Graziani Simona, Di Matteo Gigliola, Benini Luigi, Di Cesare Silvia, Chiriaco Maria, Chini Loredana, Chianca Marco, De Iorio Fosca, La Rocca Maria, Iannini Roberta, Corrente Stefania, Rossi Paolo, Moschese Viviana
Department of Pediatrics, University of Rome Tor Vergata, Rome, Italy.
Clin Immunol. 2008 Sep;128(3):322-8. doi: 10.1016/j.clim.2008.05.012.
The identification of a Btk mutation in a male patient with <2% CD19(+) B cells warrants making the diagnosis of X-linked Agammaglobulinemia (XLA). Herein we report the case of a 31 year-old male with a gradual decline of peripheral B lymphocytes and low IgA and IgM but normal IgG levels. His clinical history revealed recurrent respiratory and skin infections, sclerosing cholangitis and chronic obstructive pancreatitis. Molecular studies revealed a novel aminoacidic substitution in Btk protein (T316A). His mother, maternal aunts and a maternal female cousin were heterozygotes for the same Btk mutation and were variably affected with pulmonary emphysema. This is a puzzling case where the patient's clinical history and laboratory findings divorce molecular genetics. Either this case confirms the variable expressivity of XLA disease or the T316A change in Btk SH2 domain is a novel non-pathogenic mutation and another unknown gene alteration is responsible for the disease.

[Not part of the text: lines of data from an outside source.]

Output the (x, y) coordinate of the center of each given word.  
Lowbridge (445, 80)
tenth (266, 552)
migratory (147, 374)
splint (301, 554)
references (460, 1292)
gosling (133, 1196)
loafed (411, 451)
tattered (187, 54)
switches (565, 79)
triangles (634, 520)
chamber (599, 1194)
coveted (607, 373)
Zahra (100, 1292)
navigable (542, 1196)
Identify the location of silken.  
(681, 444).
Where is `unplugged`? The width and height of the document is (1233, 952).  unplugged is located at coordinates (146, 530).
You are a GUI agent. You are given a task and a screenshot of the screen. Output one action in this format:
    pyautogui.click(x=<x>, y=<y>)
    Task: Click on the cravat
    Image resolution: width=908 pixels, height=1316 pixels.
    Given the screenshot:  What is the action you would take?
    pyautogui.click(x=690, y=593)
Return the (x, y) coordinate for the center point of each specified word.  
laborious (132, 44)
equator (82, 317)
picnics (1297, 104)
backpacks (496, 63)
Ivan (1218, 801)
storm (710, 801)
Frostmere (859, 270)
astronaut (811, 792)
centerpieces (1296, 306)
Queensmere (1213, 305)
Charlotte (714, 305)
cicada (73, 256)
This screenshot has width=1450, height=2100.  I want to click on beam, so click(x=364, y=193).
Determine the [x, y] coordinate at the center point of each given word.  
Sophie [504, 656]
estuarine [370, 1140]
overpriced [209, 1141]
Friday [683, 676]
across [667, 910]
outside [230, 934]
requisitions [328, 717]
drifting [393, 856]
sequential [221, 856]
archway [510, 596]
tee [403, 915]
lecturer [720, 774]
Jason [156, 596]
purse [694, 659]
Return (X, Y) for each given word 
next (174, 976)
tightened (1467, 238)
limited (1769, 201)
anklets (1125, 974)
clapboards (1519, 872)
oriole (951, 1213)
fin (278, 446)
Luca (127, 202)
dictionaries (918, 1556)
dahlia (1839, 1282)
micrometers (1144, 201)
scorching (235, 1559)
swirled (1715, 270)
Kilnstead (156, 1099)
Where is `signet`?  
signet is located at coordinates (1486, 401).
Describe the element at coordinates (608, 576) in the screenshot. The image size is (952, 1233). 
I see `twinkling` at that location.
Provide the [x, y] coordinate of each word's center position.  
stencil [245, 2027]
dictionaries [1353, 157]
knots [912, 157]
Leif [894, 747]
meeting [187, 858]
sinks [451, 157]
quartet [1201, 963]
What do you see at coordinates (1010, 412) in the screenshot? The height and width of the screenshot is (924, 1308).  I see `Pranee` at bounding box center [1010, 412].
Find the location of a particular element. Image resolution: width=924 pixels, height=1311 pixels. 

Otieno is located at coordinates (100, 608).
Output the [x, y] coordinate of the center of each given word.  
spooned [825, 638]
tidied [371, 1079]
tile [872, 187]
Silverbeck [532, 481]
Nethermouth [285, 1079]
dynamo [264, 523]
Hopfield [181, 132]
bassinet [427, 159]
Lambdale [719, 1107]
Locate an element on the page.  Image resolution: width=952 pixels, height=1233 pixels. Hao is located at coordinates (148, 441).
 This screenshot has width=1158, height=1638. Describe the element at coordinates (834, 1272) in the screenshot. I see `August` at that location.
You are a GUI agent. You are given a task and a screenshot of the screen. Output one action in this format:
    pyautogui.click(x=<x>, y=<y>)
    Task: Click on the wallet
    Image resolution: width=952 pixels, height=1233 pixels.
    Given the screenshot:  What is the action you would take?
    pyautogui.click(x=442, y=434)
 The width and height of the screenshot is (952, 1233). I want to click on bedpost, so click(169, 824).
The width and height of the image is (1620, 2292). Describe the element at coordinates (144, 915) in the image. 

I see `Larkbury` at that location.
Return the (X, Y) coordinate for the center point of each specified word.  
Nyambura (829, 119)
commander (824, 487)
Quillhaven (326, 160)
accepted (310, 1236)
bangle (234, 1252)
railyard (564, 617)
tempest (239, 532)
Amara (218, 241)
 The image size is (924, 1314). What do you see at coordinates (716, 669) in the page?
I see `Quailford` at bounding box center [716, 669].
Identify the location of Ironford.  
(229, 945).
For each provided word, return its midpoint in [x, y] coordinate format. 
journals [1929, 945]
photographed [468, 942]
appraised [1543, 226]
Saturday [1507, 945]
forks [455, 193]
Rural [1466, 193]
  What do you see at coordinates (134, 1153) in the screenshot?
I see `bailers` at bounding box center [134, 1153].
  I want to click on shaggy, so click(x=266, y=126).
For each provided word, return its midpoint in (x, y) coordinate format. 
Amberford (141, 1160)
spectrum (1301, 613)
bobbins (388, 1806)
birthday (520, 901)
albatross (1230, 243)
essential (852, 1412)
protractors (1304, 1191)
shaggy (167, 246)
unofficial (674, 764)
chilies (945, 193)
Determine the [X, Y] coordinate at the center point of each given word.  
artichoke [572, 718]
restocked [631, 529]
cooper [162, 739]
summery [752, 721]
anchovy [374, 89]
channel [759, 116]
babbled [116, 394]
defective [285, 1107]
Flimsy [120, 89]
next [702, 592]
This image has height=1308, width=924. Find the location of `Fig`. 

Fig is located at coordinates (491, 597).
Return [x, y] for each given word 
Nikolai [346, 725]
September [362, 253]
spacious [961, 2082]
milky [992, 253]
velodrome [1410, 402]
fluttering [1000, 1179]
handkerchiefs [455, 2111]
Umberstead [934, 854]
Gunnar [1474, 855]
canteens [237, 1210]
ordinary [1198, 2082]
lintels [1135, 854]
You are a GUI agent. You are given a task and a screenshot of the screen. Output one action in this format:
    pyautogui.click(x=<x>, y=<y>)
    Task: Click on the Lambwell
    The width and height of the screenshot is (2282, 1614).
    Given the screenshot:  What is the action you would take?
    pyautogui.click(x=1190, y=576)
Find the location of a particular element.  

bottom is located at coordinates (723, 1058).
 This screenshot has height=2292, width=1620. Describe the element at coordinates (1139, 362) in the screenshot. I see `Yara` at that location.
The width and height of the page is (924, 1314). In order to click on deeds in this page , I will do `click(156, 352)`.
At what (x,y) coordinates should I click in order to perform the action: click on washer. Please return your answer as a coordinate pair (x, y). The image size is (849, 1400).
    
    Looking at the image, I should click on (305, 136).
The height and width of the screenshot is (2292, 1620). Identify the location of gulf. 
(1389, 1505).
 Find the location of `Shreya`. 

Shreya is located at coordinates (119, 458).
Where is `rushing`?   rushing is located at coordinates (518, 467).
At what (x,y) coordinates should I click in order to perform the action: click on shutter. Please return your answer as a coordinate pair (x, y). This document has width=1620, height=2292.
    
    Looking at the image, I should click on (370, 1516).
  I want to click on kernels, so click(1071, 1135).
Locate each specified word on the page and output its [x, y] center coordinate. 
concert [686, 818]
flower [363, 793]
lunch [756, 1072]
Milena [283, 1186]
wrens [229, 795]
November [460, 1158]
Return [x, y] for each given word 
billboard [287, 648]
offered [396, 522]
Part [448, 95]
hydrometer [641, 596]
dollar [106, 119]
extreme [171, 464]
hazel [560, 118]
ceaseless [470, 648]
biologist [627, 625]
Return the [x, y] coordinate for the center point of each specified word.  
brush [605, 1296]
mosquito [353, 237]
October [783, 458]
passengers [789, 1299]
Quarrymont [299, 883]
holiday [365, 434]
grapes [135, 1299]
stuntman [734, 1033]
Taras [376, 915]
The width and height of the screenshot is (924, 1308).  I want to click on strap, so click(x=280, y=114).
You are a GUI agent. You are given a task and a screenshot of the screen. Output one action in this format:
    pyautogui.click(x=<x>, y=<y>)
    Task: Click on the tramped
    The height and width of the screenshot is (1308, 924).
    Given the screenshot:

在一名CD19(+) B细胞<2%的男性患者中鉴定出Btk突变,这足以诊断为X连锁无丙种球蛋白血症(XLA)。在此,我们报告一例31岁男性患者,其外周B淋巴细胞逐渐减少,IgA和IgM水平低,但IgG水平正常。他的临床病史显示反复出现呼吸道和皮肤感染、硬化性胆管炎和慢性阻塞性胰腺炎。分子研究发现Btk蛋白存在一种新的氨基酸替代(T316A)。他的母亲、 maternal aunts(此处可能有误,推测为“姨母”)和一位母系女性表亲是同一Btk突变的杂合子,且均不同程度地患有肺气肿。这是一个令人困惑的病例,患者的临床病史和实验室检查结果与分子遗传学不符。要么这个病例证实了XLA疾病的可变表达,要么Btk SH2结构域中的T316A变化是一种新的非致病性突变,而另一种未知的基因改变才是导致该疾病的原因。